Separation of N-acetyl-alpha-glucosaminidase and N-acetyl-alpha-galactosaminidase from ox spleen. Cleavage of the O-glycosidic linkage between carbohydrate and polypeptide in ovine and bovine submaxillary glycoprotein by N-acetyl-alpha-galactosaminidase.

Abstract

1 Two specific N-acetyl-α-hexosaminidases were detected in bovine spleen homogenates, purified by ammonium sulphate precipitation, separated by gel filtration and identified as N-acetyl-α-glucosaminidase and N-acetyl-α-galactosaminidase respectively. In contrast to the established N-acetyl-β-hexosaminidase which splits phenyl-β-d-glycosides of both N-acetyl-glucosamine and N-acetylgalactosamine, the two N-acetyl-α-hexosaminidases exhibits an absolute specificity towards the hexosamine moiety of their substrates.
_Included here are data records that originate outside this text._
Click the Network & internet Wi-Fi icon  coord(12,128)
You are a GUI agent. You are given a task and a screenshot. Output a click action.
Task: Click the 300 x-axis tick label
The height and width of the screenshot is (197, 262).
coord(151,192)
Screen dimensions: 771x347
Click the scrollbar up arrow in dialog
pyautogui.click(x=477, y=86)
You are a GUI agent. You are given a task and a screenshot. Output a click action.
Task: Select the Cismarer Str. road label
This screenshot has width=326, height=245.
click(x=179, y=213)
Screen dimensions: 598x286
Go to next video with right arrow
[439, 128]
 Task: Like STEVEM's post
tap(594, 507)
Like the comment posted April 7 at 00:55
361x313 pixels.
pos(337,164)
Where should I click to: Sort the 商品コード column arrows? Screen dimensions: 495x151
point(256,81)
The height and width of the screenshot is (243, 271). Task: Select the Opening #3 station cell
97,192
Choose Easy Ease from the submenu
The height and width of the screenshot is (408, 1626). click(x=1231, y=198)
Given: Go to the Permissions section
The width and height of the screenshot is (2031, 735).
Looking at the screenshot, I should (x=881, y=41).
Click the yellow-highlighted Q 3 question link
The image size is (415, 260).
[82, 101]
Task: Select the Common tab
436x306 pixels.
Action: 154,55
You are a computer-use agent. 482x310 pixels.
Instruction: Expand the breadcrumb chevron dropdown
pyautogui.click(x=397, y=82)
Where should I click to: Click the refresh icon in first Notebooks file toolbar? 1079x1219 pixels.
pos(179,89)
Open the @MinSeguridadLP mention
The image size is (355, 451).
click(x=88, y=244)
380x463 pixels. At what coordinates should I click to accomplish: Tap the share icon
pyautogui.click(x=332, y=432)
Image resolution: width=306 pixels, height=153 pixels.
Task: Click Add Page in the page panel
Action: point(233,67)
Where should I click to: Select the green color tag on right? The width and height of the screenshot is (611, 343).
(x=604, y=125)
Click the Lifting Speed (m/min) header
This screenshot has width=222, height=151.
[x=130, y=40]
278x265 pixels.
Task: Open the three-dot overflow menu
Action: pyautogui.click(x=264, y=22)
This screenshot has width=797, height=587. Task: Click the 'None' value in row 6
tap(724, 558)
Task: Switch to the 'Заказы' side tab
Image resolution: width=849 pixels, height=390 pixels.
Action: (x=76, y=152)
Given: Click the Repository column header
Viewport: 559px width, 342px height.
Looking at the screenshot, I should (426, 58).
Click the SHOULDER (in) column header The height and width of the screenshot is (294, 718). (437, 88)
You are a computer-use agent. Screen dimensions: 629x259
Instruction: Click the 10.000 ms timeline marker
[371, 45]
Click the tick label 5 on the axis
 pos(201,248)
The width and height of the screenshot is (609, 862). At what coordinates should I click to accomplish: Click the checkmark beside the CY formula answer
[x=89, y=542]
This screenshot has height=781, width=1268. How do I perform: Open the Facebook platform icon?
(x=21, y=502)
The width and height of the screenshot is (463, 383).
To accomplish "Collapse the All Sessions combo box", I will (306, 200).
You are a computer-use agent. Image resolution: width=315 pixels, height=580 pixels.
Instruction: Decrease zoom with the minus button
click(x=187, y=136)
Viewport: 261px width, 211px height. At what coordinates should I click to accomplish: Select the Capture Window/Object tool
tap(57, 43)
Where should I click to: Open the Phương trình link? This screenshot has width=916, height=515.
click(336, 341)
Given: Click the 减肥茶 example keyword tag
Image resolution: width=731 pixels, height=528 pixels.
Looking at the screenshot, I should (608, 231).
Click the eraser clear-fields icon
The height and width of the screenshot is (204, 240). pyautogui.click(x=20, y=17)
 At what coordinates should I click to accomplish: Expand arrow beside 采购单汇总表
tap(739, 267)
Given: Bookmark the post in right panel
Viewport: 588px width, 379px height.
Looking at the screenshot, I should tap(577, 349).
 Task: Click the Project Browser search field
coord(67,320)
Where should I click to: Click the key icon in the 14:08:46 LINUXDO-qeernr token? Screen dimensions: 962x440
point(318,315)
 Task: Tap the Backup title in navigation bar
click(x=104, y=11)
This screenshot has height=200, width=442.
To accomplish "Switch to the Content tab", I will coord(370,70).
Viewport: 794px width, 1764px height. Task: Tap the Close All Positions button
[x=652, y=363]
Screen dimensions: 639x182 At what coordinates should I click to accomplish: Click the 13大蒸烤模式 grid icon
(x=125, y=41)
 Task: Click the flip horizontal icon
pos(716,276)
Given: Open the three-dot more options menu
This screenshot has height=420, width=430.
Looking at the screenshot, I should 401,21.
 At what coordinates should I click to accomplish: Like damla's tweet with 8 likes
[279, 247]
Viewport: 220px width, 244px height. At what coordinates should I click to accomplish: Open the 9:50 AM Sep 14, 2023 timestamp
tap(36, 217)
N-Acetyl-α-galactosaminidase acts on phenyl-N-acetyl-α-d-galactosaminide and not on the corresponding glucosaminide. The reverse holds for N-acetyl-α-glucosaminidase. 2 In the cell-free supernatant of a bovine spleen homogenate N-acetyl-α-galactosaminidase is present with a specific activity about 50-fold of that of the corresponding glucosaminidase, using the appropriate phenyl-α-d-hexosaminides as substrate. 3 Ox spleen N-acetyl-α-galactosaminidase was found to split both phenyl-N-acetyl-α-d-galactosaminide and the O-glycosidic linkage between terminal N-acetylgalactosamine and peptide-bonded serine (threonine) in ovine and bovine submaxillary glycoproteins. The identity of bovine O-seryl-N-acetylgalactosaminide glycosidase and N-acetyl-α-galactosaminidase is clearly demonstrated by the presence of these enzymatic activities in a single chromatographic peak even after re-chromatography. 4 One substrate of natural origin for N-acetyl-α-glucosaminidase was found in UDP-N-acetylglucosamine.